The ‘Now and Then’ column with Aled Jones: Bridlington harbour’s south pier
Avid collector of Bridlington-based postcards and local photographer Aled Jones has compiled another ‘now and then’ scene for readers to enjoy – this time of the harbour’s south pier.
Mr Jones compares and contrasts a postcard from 1963 with one of his modern day photographs.
Mr Jones said: “The beautiful south pier at Bridlington is one of the town’s most renowned landmarks and rightly so, as the building is listed at Grade II for having special historical and architectural interest.
“Built between 1843 and 1848 it’s the expert work of one James Walker, a nationally notable mid-19th century civil engineer.
“In this increasingly busy and complicated world the thing many of us crave is peace, and a quiet stroll along the south pier is often the perfect antidote.
“When you add the traditional cobles and fishing boats, the later lined up in beautifully neat rows, there is so much charm and character to be found as well.
“The overall effect is something beyond price and a veritable inheritance for future generations to enjoy.
“The colourful vintage postcard on show here this week features the south pier and adjacent seafront areas as they used to look in the swinging Sixties, the card is clearly date stamped 2nd October, 1963.
“As you can see from the modern photographic comparison, the south pier has altered very little over the last six decades or so, apart from such minor details as a wide stone extension directly in front of the Crane Wharf (this being for a marine diesel filling station), and the extra lighting added in very recent times.

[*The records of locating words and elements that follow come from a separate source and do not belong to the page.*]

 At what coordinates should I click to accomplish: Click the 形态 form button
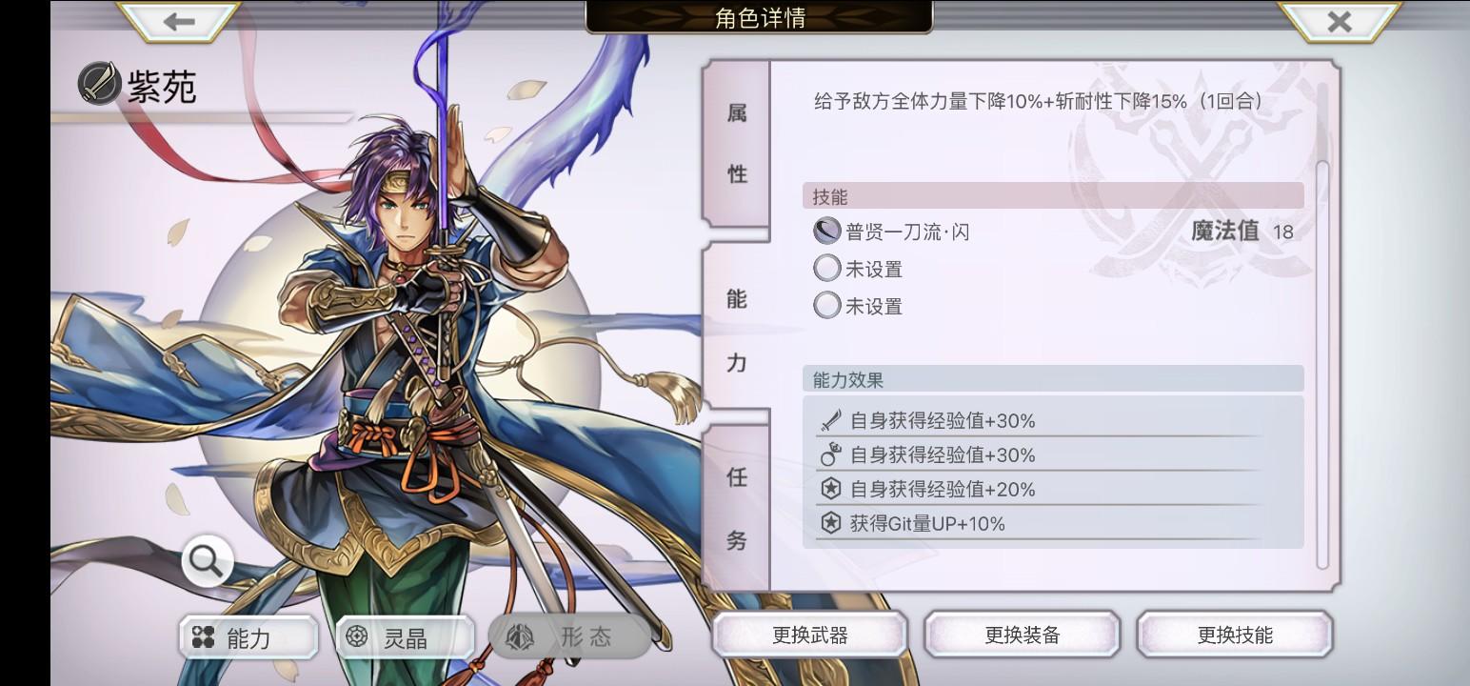[x=569, y=636]

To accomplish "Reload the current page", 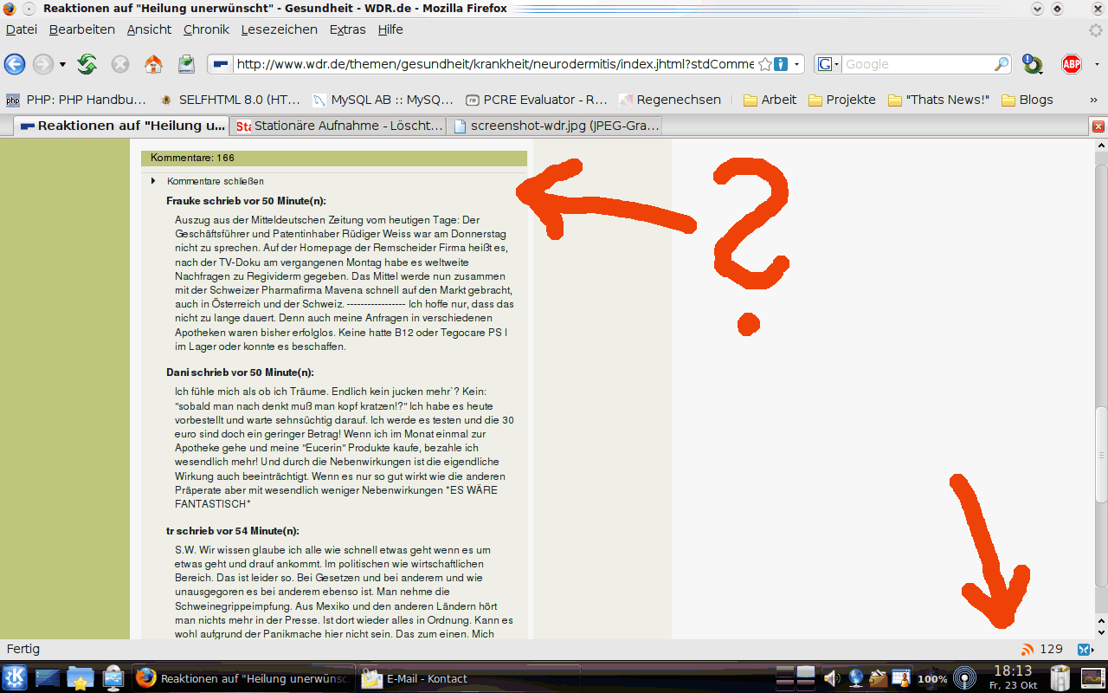I will 87,64.
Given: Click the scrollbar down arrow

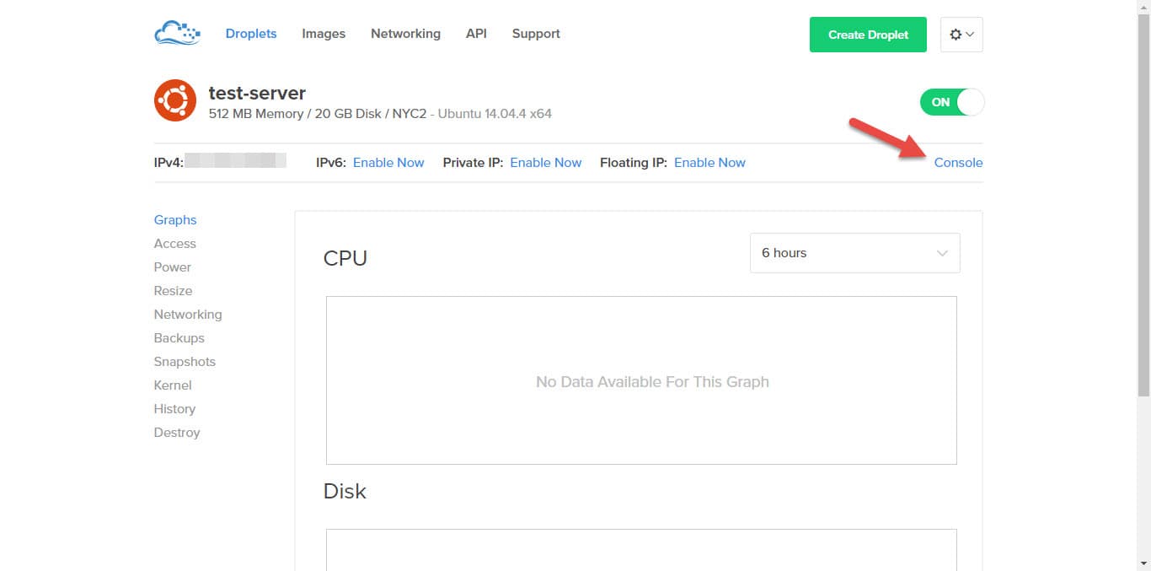Looking at the screenshot, I should pos(1143,563).
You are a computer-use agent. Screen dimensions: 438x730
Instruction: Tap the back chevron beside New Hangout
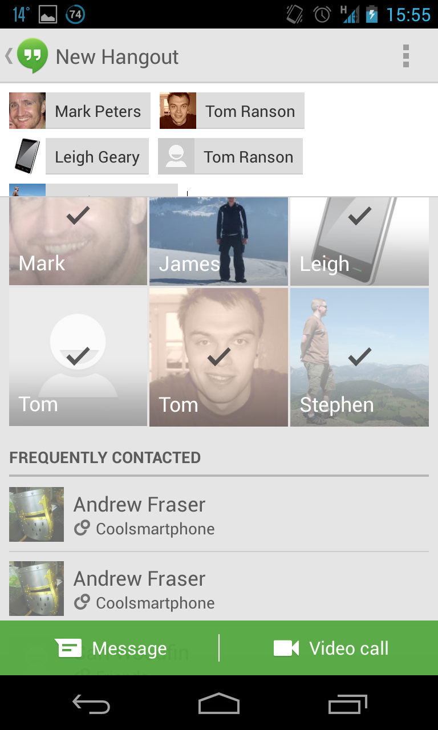tap(9, 56)
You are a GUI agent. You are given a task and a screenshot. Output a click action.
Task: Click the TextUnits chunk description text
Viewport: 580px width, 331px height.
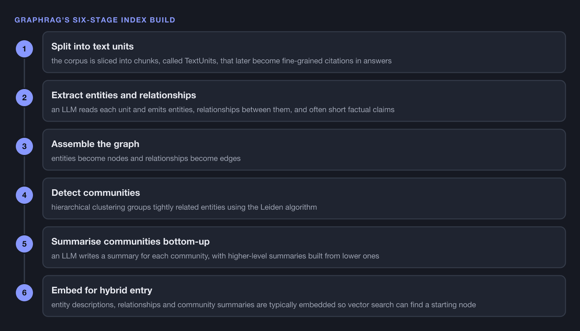coord(221,61)
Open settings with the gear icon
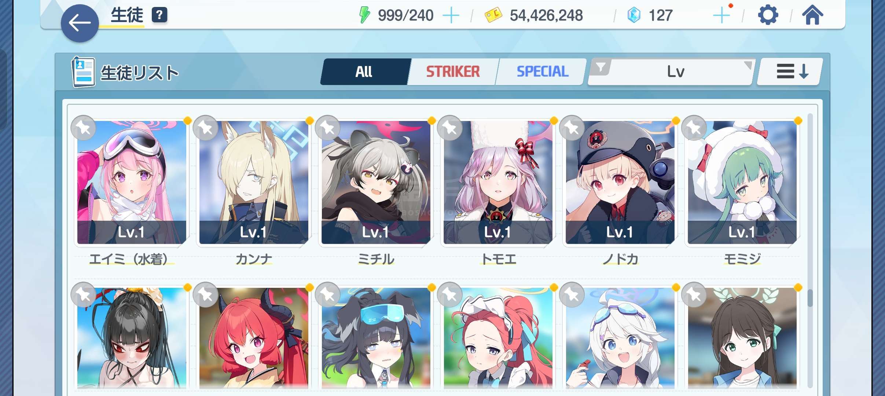Viewport: 885px width, 396px height. coord(768,15)
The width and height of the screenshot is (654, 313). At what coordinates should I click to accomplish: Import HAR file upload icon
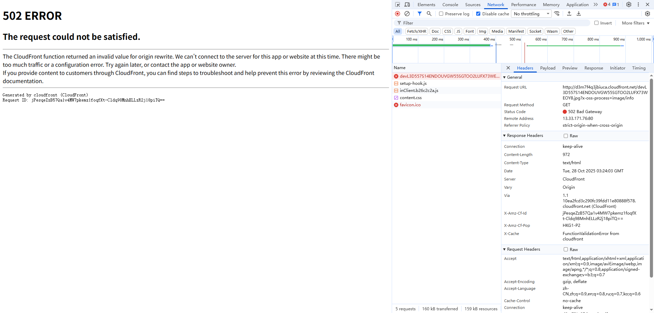569,14
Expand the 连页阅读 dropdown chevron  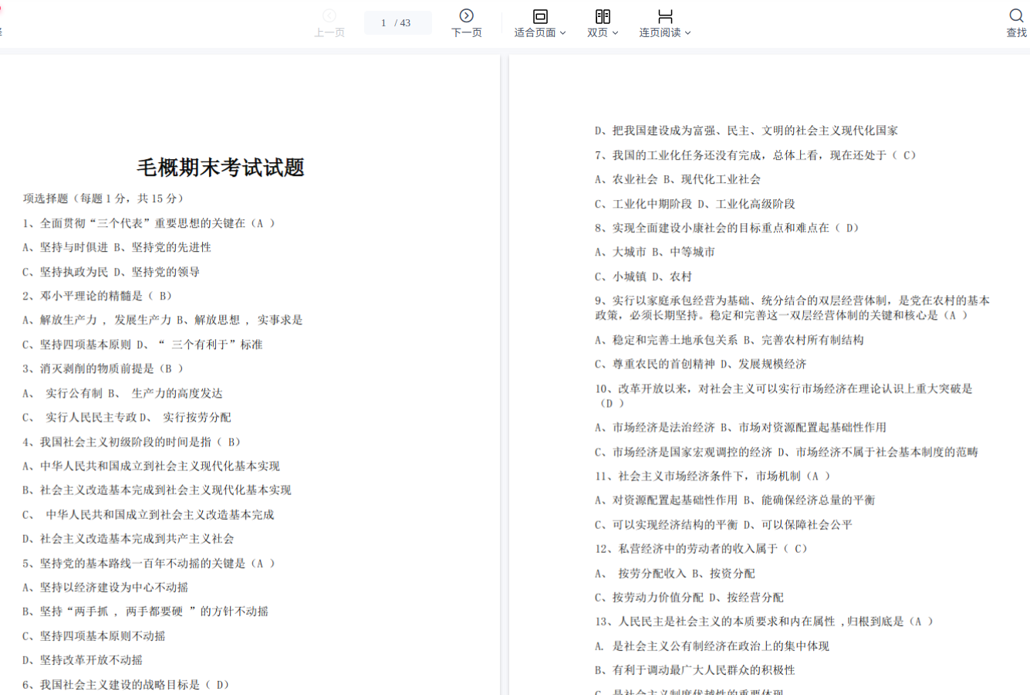[x=688, y=33]
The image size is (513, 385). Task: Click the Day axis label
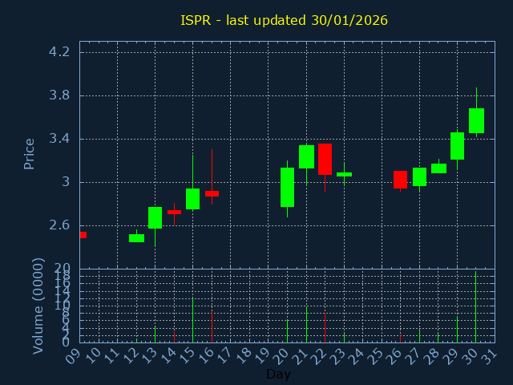pos(278,375)
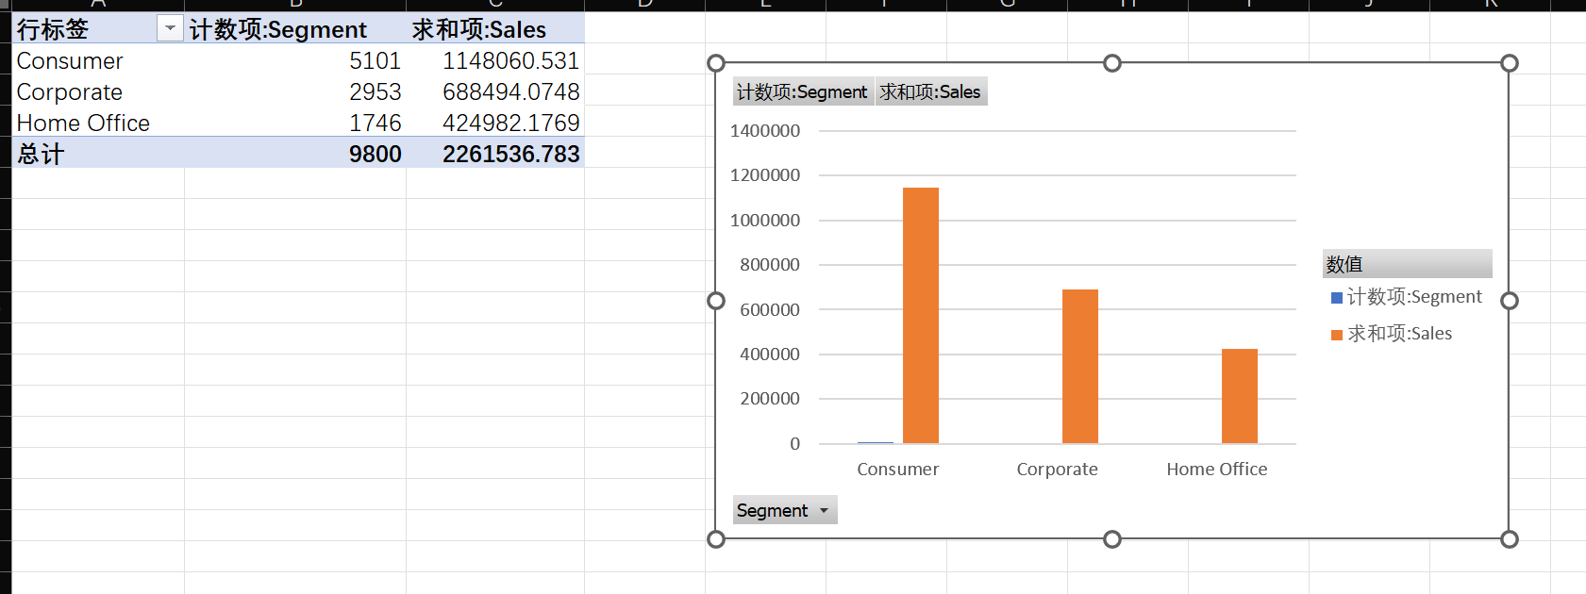Click the 计数项:Segment chart field button
The height and width of the screenshot is (594, 1586).
point(802,91)
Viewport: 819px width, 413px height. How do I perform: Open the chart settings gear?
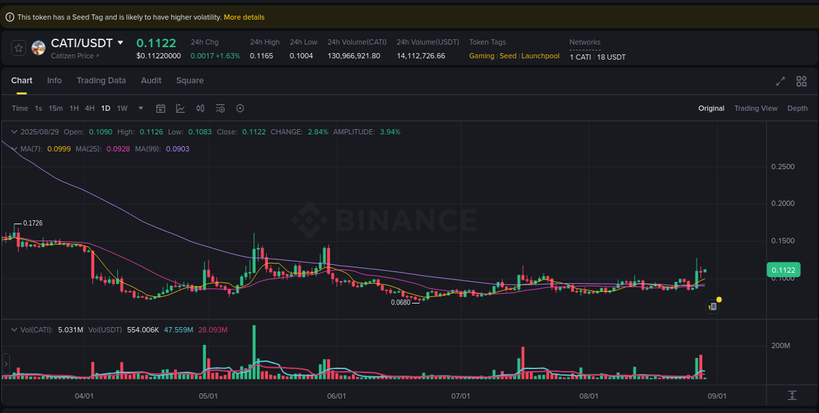(x=240, y=108)
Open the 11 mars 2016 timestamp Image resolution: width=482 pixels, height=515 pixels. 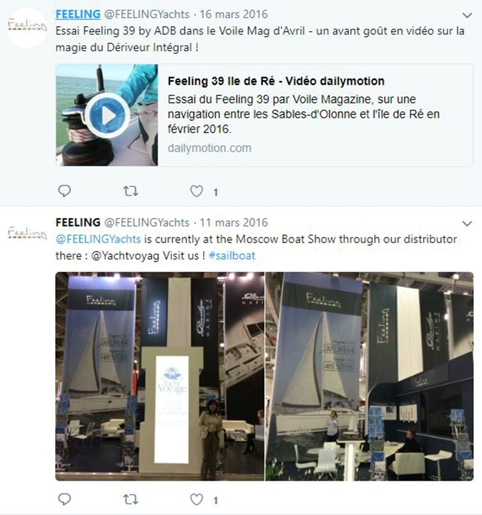coord(234,223)
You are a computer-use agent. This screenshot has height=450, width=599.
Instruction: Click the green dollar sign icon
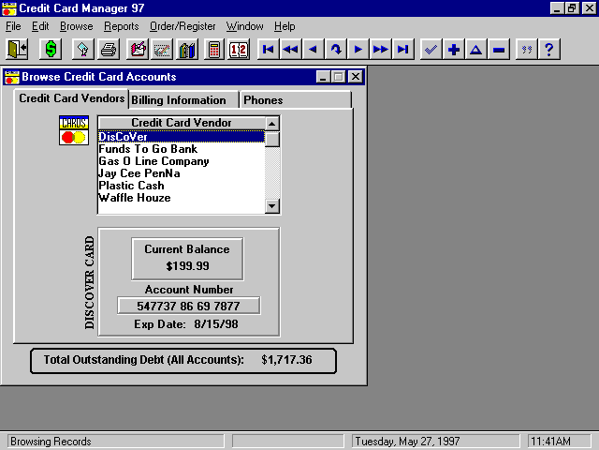51,50
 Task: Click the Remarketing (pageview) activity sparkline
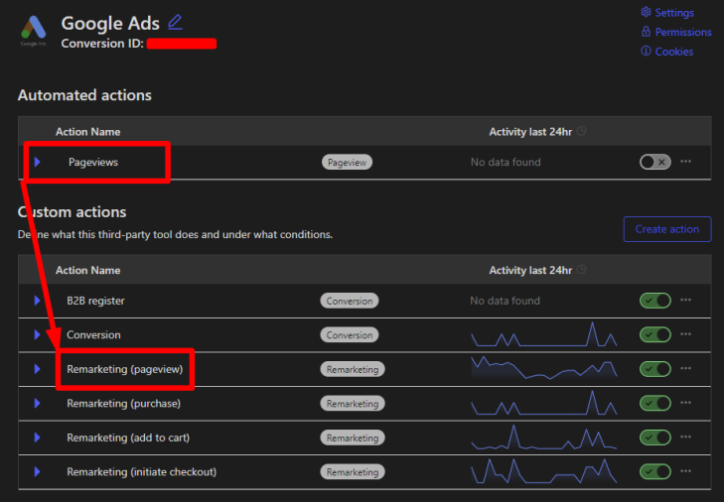click(543, 368)
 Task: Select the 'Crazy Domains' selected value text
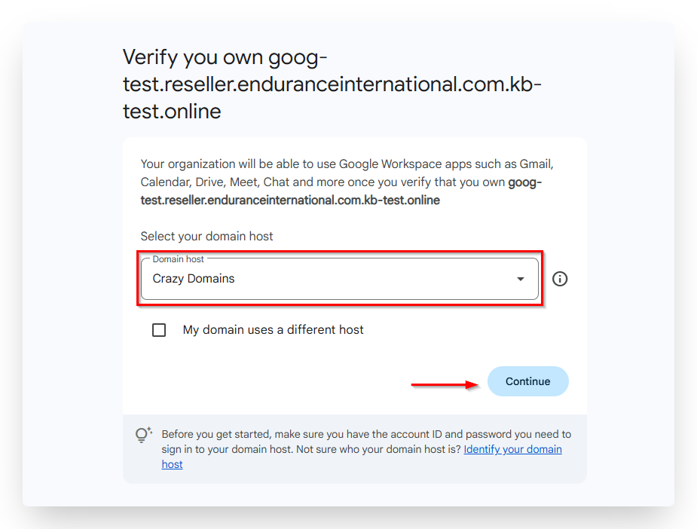click(194, 279)
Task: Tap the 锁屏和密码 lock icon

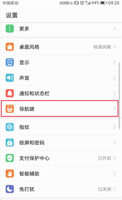Action: [10, 143]
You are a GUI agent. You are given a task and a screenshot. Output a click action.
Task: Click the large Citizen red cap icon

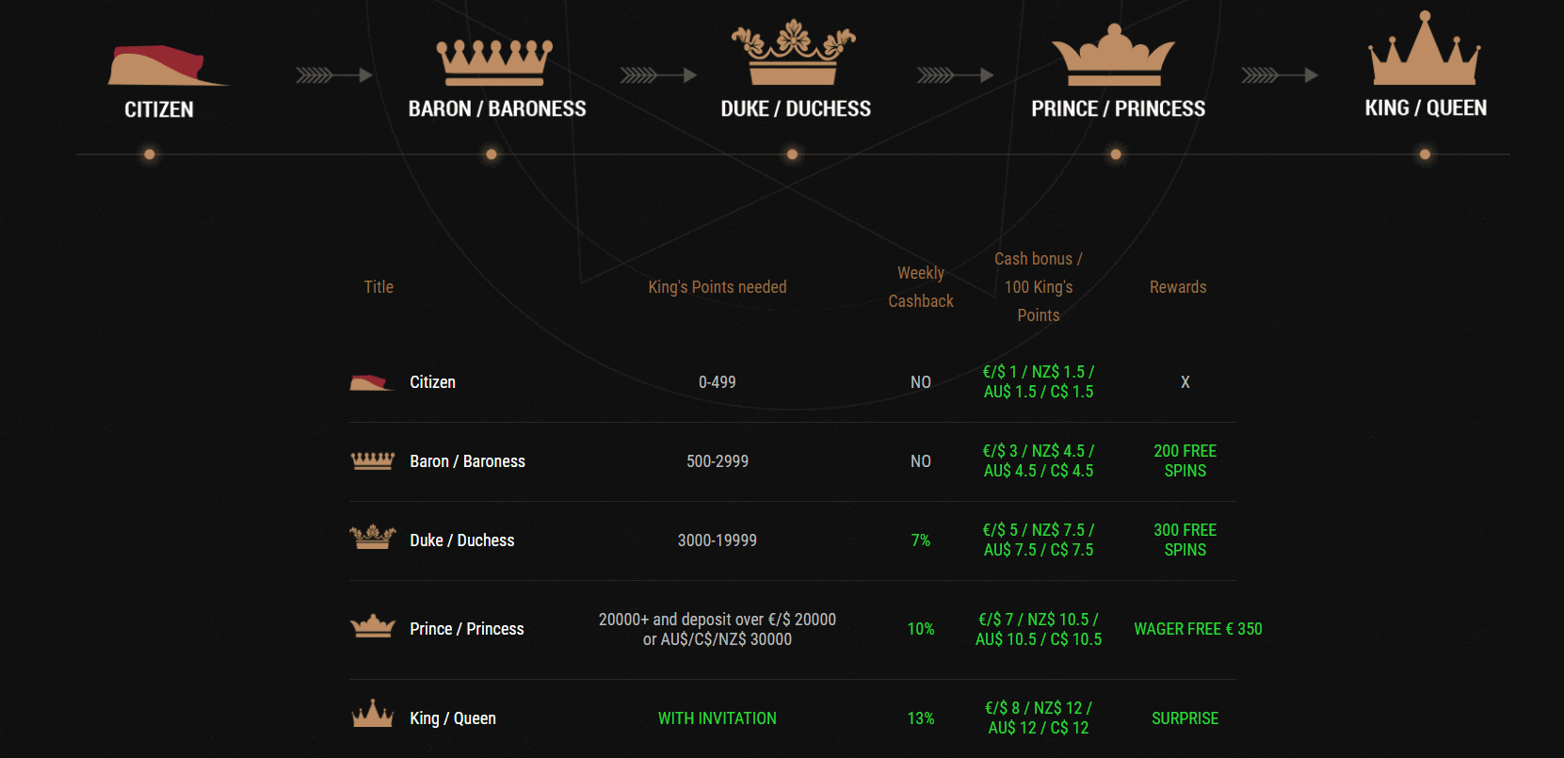[168, 65]
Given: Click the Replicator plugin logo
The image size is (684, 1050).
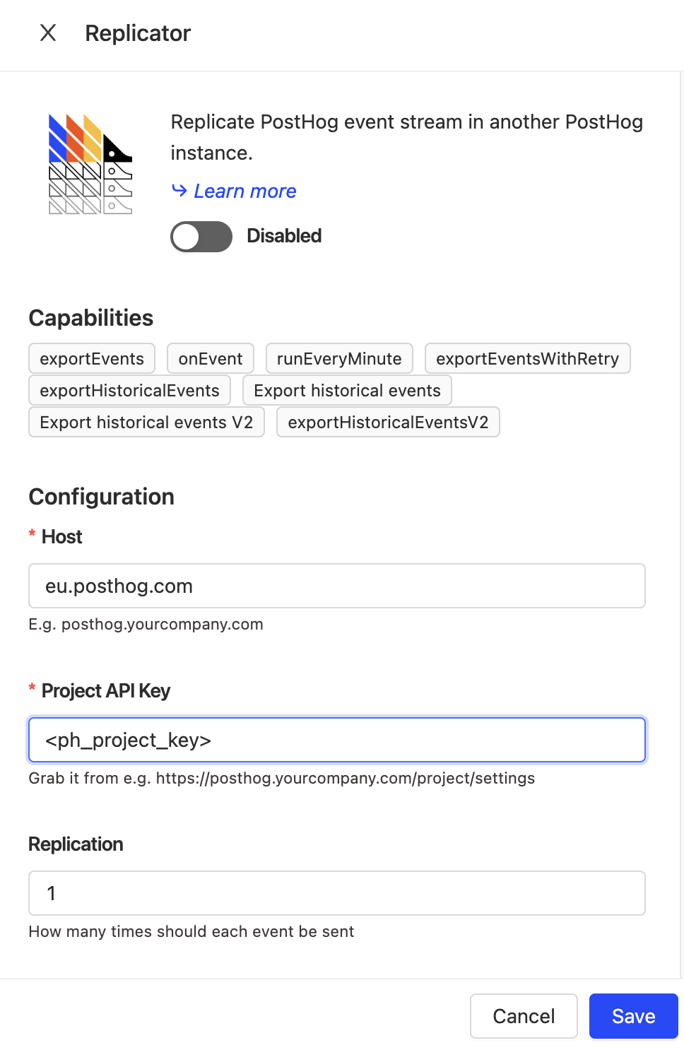Looking at the screenshot, I should [x=90, y=163].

“It’s also interesting to note how much taller the Lawrence Complex building, situated at the front of the pier, now is compared to when the picture postcard was taken, the function of the extra storey being hotel accommodation.
“The area is traditionally known as Gummers Landing, a former RAF air/sea rescue launch point.
“Another comparison of the two photographs will reveal that the large one-storey building that once joined onto the Spa Royal Hall has been demolished without a trace.
“It was part of the new facilities that were built after the 1932 fire and was formerly a public lavatory.
“Note, as well, to the top right of the old postcard, the major modifications to two properties on the corner of West Street, which appear to have been built in the early to mid-Victorian era, because of their attractive bow windows and classical porches.
“They have both been carelessly adapted for use as a restaurant and take-away.”